Benedetto XVI ha ricordato che non si possono ignorare le ombre che accompagnarono l’opera di evangelizzazione del latinoamericano continente: “non è possibile infatti dimenticare le sofferenze e le ingiustizie inflitte dai colonizzatori alle popolazioni indigene, spesso calpestate nei loro diritti fondamentali. Ma la doverosa menzione di tali crimini ingiustificabili - crimini per altro già allora condannati da missionari come Bartolomeo de Las Casas e da teologi come Francecso da Vitoria dell’Università di Salamanca - non deve impedire di prendere atto con gratitudine dell’opera meravigliosa compiuta dalla grazia divina tra quelle popolazioni nel corso di questi secoli”.

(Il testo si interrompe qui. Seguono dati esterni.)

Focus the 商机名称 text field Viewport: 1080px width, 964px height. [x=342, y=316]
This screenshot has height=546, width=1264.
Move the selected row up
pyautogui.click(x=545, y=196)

La scoperta dell’America, oltre ad essere stata occasione di scontro fu anche autentica occasione di incontro tra civiltà. Gli stessi soprusi furono oggetto di denunce, di discussione e la Chiesa prese da subito le difese degli indios attraverso la denuncia da parte dei missionari, attraverso esperienze evangeliche meravigliose come l’esperimento sociale delle riduzioni dei gesuiti in Paraguay, fra le tribù Guaranti (un’esperienza comunitaria basata sull’economia evangelica, distrutta dalle laiciste armate portoghesi), con le elaborazioni dottrinali dei teologi e dei giuristi nelle università e la sollecitudine dei sovrani spagnoli cattolici che promulgarono molteplici leggi in difesa degli indios. All’interno delle disposizioni ai Governatori delle Indie della Regina Isabella troviamo, infatti, a tutela degli indios, riferimenti espliciti ai diritti dell’uomo: “raccomando di tutelare in ogni momento quelli che oggi chiamiamo i diritti della persona (…).E’ necessario che gli indiani siano informati riguardo alla nostra Santa Fede, perché ne vengano a conoscenza (…)ma senza esercitare su di essi alcuna pressione”.

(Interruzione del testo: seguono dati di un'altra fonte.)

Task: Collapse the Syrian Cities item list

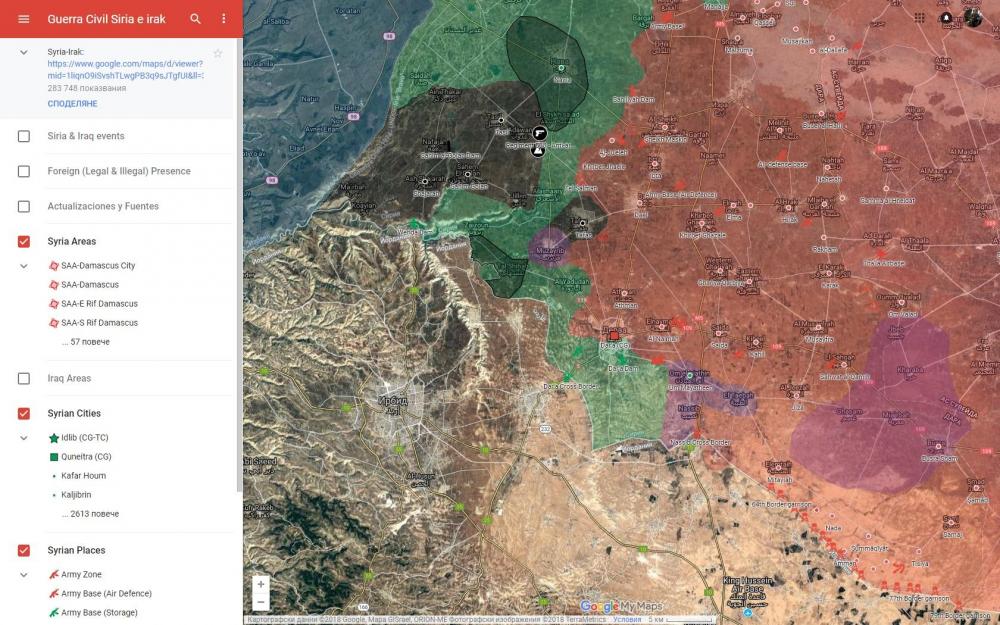Action: [x=24, y=438]
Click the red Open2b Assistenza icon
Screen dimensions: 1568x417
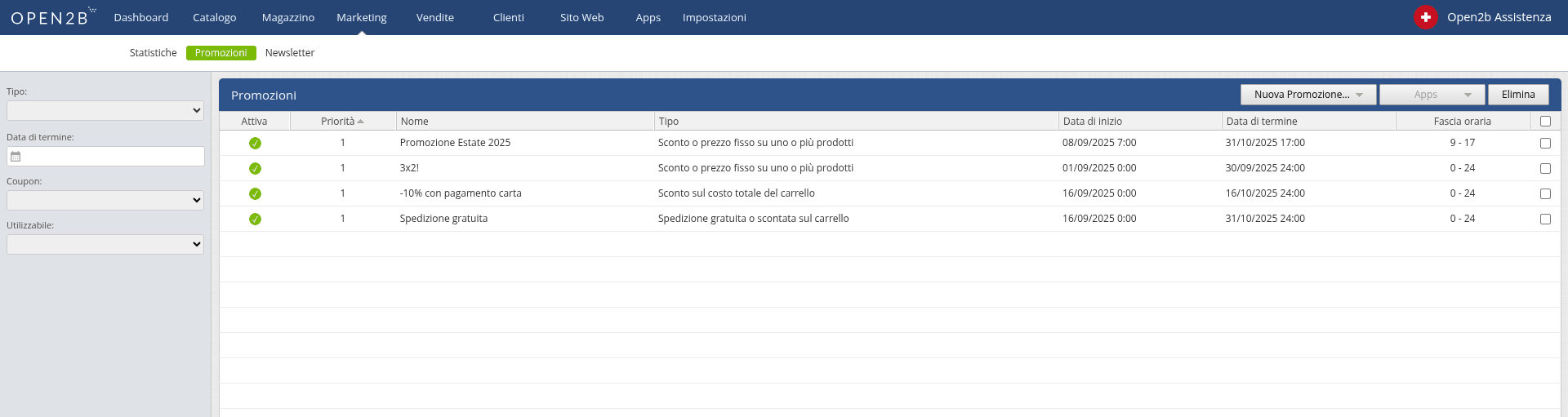[1425, 17]
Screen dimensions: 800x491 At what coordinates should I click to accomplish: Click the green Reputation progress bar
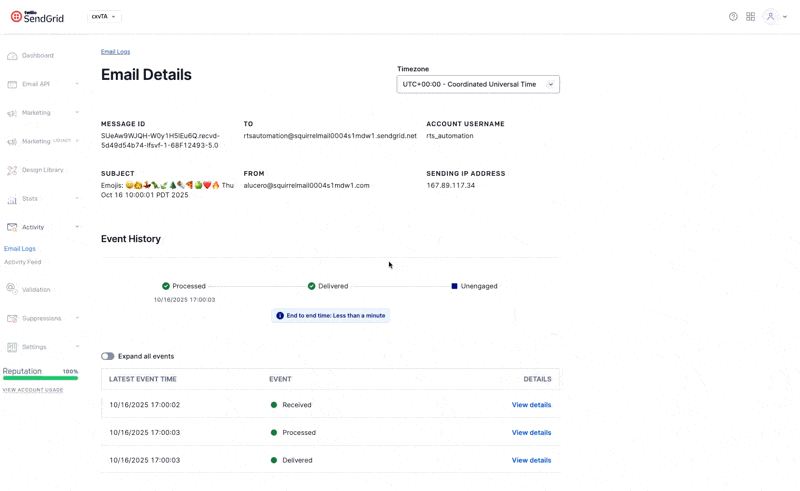point(40,379)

Ma straordinaria è la Prima carta moderna dei diritti naturali, richiesta dal coraggio della Santa Sede, che Francesco de Vitoria riconosce agli indios in quanto uomini, cioè creature fatte ad immagine e somiglianza di Dio:
- diritto alla vita: “per diritto naturale ogni uomo ha diritto alla vita, all’integrità fisica e psichica”;
- diritto alla libertà: “per diritto naturale tutti gli uomini sono liberi e nell’uso di questa libertà fondamentale gli indios si costituiscono liberamente in comunità e liberamente scelgono i propri governanti”;
- diritto alla libertà religiosa: “gli indios hanno diritto a non essere battezzati o costretti a convertirsi al cristianesimo contro la propria volontà”;
- diritto alla sicurezza: “per solidarietà umana e a tutela di quegli indios che, innocenti o indifesi, sono ancora sacrificati agli idoli, o sono assassinati per mangiarne le carni, gli spagnoli non possono abbandonare le Indie finché non abbiano realizzato scambi politici e commerciali necessari per far terminare quel regime di terrore e di repressione”.

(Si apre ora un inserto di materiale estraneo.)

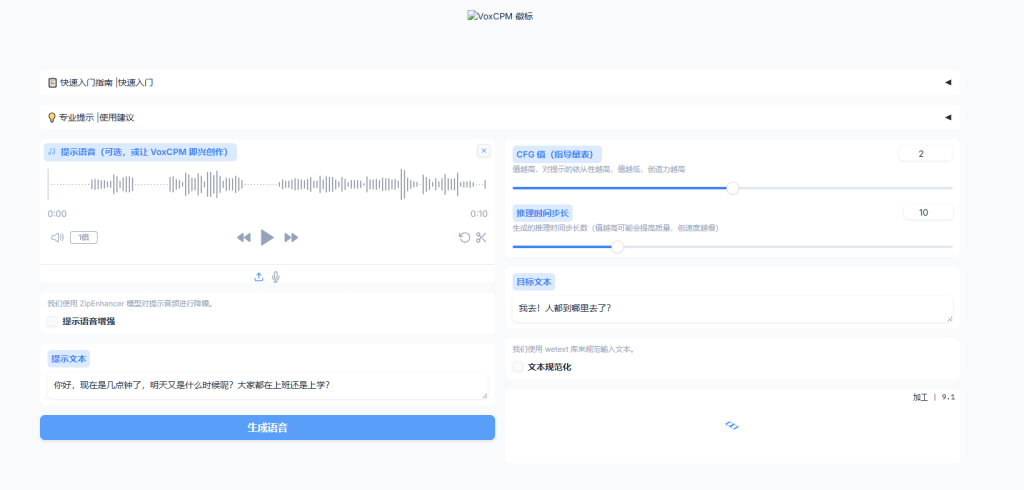The width and height of the screenshot is (1024, 490).
Task: Remove the prompt audio with X button
Action: click(x=484, y=151)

Benedetto XVI, sottolineando che il Vangelo è stato e sarà un elemento portante per l’identità dei popoli latinoamericani, ha accennato al ruolo guida della Chiesa nel Paese che lo ha ospitato: “Il Brasile custodisce valori cristiani profondamente radicati, ma anche problemi sociali ed economici. Per risolverli la chiesa deve mobilitare tutte le forze spirituali e morali della sua comunità cercando opportune convergenze con altre energie sane del Paese”.
Ma anche oggi, nell’epoca della globalizzazione, questa identità cattolica si presenta come la risposta più adeguata, purché animata da una seria formazione spirituale e dai principi della dottrina sociale della Chiesa.